TASK BRIEF ▸
Throughout the entries below, report every line where "computer" is found.

SUPPLIED DATA ▸
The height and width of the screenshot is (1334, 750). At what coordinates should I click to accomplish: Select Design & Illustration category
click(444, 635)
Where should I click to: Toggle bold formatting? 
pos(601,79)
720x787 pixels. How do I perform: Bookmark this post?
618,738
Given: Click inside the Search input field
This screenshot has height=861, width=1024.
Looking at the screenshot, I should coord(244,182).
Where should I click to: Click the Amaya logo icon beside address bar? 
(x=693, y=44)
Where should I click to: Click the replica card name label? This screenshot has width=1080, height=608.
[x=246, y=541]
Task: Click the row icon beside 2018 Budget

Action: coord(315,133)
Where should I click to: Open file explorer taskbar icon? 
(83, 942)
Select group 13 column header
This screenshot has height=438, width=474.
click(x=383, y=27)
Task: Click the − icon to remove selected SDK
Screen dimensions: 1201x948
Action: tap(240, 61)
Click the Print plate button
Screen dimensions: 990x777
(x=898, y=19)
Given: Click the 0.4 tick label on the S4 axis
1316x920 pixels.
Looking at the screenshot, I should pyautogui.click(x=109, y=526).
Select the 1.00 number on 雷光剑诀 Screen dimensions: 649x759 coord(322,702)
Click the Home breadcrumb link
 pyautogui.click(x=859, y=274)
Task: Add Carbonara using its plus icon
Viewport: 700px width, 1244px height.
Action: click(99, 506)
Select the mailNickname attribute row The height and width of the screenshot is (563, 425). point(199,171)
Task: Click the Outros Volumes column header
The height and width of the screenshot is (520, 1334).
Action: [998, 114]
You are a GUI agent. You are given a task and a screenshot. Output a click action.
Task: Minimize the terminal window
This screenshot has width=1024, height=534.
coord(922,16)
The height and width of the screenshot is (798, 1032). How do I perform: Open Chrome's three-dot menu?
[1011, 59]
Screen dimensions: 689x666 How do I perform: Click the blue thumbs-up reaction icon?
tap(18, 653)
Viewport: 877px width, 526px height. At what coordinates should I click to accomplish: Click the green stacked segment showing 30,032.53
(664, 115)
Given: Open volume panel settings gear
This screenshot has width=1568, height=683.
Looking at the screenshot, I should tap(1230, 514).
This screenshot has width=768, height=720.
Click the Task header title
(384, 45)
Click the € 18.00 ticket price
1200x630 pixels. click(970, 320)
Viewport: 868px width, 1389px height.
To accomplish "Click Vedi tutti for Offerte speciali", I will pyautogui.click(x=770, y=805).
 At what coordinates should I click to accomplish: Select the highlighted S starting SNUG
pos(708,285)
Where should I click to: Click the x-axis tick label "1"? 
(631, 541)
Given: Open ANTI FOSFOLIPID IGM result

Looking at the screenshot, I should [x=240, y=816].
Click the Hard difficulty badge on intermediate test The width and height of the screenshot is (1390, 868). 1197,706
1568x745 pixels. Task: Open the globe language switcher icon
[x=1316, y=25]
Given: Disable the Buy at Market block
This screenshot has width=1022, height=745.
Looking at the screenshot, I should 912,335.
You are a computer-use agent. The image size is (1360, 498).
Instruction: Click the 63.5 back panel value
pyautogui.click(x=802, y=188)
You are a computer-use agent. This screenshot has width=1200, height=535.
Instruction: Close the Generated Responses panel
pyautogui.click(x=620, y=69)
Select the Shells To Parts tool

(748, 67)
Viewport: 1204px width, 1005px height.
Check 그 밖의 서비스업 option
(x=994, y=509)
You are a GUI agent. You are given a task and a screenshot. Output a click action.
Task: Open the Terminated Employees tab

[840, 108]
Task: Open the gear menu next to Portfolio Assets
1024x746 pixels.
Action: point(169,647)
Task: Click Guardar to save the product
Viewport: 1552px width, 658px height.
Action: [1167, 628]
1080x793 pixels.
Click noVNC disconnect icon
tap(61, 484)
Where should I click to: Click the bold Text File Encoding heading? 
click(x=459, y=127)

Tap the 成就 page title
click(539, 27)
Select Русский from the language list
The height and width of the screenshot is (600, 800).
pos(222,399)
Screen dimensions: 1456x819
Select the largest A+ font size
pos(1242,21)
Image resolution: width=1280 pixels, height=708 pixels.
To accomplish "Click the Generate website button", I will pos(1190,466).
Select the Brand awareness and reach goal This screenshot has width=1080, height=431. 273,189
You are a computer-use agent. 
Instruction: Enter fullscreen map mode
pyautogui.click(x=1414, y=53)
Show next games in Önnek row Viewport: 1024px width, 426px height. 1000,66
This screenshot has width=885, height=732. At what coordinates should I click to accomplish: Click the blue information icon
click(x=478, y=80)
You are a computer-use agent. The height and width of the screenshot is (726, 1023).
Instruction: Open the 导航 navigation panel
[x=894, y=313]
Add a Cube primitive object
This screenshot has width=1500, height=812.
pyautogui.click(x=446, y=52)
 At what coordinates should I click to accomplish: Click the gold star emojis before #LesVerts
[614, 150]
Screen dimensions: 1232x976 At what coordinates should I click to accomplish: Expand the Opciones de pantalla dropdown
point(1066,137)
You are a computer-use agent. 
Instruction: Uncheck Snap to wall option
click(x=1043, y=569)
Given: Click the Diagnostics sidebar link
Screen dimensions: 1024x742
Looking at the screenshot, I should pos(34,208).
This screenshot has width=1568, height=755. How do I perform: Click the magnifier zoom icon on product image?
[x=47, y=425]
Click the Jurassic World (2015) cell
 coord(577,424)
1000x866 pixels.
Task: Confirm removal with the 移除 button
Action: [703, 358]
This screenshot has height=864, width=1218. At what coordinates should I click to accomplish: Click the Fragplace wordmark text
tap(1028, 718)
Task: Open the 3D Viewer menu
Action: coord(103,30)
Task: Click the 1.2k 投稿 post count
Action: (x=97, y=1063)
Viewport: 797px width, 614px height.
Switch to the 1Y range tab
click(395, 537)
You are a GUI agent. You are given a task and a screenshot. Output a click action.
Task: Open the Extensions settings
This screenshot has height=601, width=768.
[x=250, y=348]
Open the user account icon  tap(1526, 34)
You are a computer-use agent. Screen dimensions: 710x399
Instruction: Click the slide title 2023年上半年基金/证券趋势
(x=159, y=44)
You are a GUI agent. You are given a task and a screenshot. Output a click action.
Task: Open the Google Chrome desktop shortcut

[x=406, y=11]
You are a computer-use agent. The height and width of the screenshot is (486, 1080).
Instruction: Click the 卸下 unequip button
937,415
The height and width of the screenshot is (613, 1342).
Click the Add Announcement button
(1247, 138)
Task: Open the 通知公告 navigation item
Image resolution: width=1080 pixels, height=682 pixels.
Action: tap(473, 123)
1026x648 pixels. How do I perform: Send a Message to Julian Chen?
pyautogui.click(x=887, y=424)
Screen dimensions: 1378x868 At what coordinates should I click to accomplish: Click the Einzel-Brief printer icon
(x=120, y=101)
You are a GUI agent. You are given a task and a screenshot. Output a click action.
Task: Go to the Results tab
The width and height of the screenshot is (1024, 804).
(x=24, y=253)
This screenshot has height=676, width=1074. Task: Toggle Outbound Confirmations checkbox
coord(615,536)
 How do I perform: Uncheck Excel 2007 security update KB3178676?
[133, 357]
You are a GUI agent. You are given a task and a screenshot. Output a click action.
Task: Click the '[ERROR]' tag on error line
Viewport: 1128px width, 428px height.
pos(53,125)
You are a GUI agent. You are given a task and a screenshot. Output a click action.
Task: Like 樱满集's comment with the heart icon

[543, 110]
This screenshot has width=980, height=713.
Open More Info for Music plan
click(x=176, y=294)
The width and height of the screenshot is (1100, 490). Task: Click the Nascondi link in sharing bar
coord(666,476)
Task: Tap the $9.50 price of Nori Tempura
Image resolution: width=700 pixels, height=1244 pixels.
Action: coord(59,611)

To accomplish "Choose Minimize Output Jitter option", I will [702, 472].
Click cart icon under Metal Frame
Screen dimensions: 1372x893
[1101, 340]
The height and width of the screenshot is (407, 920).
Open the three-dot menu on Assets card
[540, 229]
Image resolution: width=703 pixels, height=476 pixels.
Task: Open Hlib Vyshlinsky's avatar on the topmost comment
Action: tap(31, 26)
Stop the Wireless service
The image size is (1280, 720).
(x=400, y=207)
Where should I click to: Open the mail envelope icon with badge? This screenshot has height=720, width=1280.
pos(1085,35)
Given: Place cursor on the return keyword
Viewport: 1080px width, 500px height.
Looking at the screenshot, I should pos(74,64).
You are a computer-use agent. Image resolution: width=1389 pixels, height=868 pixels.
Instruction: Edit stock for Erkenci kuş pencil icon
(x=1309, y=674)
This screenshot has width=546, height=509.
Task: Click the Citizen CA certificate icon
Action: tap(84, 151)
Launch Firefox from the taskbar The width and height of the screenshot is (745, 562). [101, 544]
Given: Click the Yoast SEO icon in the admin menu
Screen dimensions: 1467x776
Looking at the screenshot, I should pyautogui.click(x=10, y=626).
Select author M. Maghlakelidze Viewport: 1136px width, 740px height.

ANSWER AREA ▸
You are a computer-use agent. The image size is (1360, 498).
You are a computer-use agent. This screenshot has width=1200, height=535.
You are a computer-use agent. 
You are a computer-use agent. The height and width of the screenshot is (726, 1023).
You are a computer-use agent. 
You are a computer-use agent. Screen dimensions: 710x399
You are a computer-use agent. The height and width of the screenshot is (486, 1080).
You are a computer-use agent. Image resolution: width=1389 pixels, height=868 pixels.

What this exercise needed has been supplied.